Tuesday, August 30, 2011
Today I worked on repairs to America Pathways books. I also helped out teachers old and new with getting materials and boxed up the rest of the surplus books for now. I got to sit in on the staff meeting which was mostly for the licensed staff and worked while I listened. Could you imagine what it would be like if parents were treated like teachers? No matter how hard you worked, you would live paycheck to paycheck. Every day you'd have to post what lesson you were going to work on teaching your kids that day and know how that fits in with your annual strategic plan. We'd have to have research based curriculum in our homes and parents would have to be qualified and undergo yearly professional developement often on their own time and expense. They would have to put all daily tasks through evidence based decisions and continually assess their kids against selected standards.
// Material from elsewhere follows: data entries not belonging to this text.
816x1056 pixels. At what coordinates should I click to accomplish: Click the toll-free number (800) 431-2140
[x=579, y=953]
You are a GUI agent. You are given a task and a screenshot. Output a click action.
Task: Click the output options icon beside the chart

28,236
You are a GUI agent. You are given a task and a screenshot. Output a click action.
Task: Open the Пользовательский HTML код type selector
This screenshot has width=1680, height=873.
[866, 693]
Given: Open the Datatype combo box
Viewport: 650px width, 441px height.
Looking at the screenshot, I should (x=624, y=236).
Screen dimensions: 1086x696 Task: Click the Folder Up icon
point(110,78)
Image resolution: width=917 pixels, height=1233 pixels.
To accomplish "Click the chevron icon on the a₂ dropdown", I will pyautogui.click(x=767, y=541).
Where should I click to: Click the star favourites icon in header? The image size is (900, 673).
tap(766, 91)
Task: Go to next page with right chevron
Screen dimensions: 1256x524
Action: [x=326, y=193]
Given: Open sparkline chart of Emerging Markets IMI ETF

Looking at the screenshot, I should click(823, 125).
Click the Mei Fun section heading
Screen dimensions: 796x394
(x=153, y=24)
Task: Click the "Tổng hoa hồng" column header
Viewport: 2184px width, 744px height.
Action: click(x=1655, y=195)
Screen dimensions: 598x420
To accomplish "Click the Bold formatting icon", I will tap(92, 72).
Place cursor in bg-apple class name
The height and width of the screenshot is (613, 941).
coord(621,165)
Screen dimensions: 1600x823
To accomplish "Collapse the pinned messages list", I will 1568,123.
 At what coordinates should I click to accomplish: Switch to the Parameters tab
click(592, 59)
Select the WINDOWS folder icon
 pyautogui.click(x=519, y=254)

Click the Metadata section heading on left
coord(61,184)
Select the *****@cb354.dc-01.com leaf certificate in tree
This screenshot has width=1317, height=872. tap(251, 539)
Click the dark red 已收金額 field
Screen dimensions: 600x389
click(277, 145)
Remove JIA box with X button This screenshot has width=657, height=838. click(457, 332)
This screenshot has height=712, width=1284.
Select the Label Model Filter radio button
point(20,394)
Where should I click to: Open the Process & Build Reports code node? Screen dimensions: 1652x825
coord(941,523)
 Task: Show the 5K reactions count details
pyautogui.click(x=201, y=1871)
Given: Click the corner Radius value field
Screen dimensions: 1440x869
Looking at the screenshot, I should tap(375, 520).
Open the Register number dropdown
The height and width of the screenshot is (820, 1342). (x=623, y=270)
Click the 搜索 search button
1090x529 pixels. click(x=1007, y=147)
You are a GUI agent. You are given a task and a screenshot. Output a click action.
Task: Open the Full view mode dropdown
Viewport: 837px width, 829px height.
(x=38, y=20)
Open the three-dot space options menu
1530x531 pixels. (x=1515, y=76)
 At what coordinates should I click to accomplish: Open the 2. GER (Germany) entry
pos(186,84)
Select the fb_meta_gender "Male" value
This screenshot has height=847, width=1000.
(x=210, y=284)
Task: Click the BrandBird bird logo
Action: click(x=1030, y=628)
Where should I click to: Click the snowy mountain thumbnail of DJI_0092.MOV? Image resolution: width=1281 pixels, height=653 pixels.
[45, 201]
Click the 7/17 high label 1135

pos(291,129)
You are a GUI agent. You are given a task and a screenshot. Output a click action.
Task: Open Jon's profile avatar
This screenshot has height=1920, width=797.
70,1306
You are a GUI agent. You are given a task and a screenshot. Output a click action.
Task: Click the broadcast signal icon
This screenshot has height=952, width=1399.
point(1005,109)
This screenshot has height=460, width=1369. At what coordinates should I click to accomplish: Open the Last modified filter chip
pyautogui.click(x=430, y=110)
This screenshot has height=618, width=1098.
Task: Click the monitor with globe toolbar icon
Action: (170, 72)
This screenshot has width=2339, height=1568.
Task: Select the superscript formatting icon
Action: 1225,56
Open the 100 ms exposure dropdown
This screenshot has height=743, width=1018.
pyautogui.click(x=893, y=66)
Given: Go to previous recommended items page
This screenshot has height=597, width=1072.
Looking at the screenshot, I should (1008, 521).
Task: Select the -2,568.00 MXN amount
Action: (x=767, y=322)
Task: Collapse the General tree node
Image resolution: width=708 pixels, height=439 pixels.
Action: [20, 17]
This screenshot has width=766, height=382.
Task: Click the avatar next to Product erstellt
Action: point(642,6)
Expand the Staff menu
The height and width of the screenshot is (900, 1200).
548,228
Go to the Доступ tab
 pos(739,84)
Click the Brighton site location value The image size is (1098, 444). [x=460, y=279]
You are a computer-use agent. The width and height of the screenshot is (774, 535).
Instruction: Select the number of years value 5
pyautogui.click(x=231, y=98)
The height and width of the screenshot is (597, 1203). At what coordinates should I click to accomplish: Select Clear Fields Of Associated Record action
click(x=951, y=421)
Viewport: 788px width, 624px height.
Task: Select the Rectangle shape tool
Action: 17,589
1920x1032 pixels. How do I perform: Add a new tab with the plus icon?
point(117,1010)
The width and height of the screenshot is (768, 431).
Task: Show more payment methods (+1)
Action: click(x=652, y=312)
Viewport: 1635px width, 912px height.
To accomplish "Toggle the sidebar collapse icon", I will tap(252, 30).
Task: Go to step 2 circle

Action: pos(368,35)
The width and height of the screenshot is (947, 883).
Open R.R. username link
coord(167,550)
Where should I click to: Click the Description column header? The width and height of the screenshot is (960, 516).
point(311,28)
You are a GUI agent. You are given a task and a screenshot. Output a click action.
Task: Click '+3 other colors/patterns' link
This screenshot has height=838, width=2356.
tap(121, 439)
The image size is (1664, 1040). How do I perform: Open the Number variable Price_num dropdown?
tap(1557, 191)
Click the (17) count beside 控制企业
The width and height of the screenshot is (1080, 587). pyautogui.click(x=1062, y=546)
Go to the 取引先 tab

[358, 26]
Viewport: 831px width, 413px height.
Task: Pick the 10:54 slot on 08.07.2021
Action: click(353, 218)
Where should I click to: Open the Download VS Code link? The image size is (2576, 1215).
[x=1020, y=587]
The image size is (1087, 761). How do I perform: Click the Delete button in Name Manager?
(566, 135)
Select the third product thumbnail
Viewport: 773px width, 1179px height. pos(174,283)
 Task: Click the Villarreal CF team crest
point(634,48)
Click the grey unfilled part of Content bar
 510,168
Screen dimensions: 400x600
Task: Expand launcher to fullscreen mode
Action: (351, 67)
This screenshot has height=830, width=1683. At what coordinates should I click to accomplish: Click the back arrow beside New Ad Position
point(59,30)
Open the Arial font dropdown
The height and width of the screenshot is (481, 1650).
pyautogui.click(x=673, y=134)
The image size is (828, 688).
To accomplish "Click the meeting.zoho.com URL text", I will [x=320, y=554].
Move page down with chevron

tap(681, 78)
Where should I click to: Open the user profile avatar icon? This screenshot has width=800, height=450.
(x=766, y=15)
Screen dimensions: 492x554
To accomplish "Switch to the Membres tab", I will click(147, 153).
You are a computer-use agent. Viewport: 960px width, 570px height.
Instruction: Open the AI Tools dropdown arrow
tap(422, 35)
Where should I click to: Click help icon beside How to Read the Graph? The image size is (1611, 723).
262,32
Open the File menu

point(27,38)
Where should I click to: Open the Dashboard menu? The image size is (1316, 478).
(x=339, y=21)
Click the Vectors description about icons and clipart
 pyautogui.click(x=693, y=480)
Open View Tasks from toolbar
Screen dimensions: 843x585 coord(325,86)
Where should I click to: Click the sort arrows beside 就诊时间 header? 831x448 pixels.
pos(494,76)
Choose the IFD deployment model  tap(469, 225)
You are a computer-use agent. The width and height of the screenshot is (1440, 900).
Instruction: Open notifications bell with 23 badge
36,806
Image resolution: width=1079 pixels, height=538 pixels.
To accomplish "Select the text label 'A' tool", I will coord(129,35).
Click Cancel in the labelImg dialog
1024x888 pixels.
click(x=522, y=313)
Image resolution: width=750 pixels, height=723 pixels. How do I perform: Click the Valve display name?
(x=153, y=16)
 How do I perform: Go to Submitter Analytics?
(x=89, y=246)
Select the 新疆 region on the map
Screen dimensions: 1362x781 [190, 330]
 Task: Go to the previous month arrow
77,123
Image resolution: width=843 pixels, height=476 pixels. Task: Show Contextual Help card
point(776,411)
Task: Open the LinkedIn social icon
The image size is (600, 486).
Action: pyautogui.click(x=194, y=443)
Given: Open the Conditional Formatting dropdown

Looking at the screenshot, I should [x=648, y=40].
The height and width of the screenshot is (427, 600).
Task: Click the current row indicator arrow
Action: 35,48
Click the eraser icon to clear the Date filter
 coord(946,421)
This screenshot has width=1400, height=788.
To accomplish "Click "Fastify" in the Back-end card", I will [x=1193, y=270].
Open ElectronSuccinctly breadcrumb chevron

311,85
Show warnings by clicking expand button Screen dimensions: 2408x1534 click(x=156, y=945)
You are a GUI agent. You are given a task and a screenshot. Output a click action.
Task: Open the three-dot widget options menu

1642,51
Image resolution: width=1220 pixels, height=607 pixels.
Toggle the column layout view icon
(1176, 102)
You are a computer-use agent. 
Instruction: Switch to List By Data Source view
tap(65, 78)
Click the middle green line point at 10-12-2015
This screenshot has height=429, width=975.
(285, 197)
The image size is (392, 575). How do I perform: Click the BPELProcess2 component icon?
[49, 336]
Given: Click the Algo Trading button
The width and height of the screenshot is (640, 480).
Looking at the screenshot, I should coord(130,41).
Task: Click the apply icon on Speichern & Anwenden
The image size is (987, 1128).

Supervisors can walk in at any time and there would be a meeting every month to six weeks of Professional Learning Communities where parents would get together to discuss how they are doing. Are their kids using Cornell notes at home? Have their test scores risen? Countless laws both local and federal would have to impact each moment you interacted with your kids. You had to use only available materials, some of them years old and worn because the district didn't have money to get new timely books or materials. Now you find out you now have 30 kids if you're in the lower grades and 180+ in the upper grades. Man. I'm continually amazed at what our teachers do every day with the students they interact with and it's not for the money, it's because of the love they have for the students and their subject. I applaud you all. You are truly amazing.
Monday, August 29, 2011
Today I spent a lot of time packing up our culinary arts books to send to McNary High School where the teacher and program has been moved to. I also packed up some math books to send and worked on the surplus books pile. Altogether I packed up 13 boxes of books to send to McNary and another 5 boxes for surplus. I checked the surplus books to withdraw them and processed in two magazines. Sent out the textbook pick up request email and had three responses right away. Teachers are all back tomorrow!
Friday, August 26, 2011
I finished helping Mrs. M this morning with pulling labels off the donated books and putting clear stickers over the sticky parts so they don't stick together. Then I worked on 15 boxes of Principles of Technology. At the end of last year, McKay high school wanted to get rid of them and one of our teachers wanted them, so they sat for the summer. Now it was time to open them and see what condition they were in and count them with ours to see how many we have. I piled them by book (there were 14 different volumes) and had separate piles for the well used and pristine. I sent an email to Mr. D letting him know to stop by when he gets into work and we'll confab about what to do with them. I had a three tier cart full on both sides and another cart full up on the top shelves, but glad to get them out of boxes and ready for processing. I also boxed up some of the surplus I had left at the end of summer and got them ready to go. Helped a few students with book returns. And it was cooler inside! Much thanks to our HVAC crews that worked hard to get us cooler!
Thursday, August 25, 2011
That was the temp in the library when I went in at 8am today. It cooled down to about 80 during the day, but still hot! Finished with my set of books removing the stickers. Then I put away all the textbooks that came in over the summer. When we removed the stickers, the books had sticky spots, so we covered those over so the books wouldn't stick together. Helped out some students and parents today with books brought in as well.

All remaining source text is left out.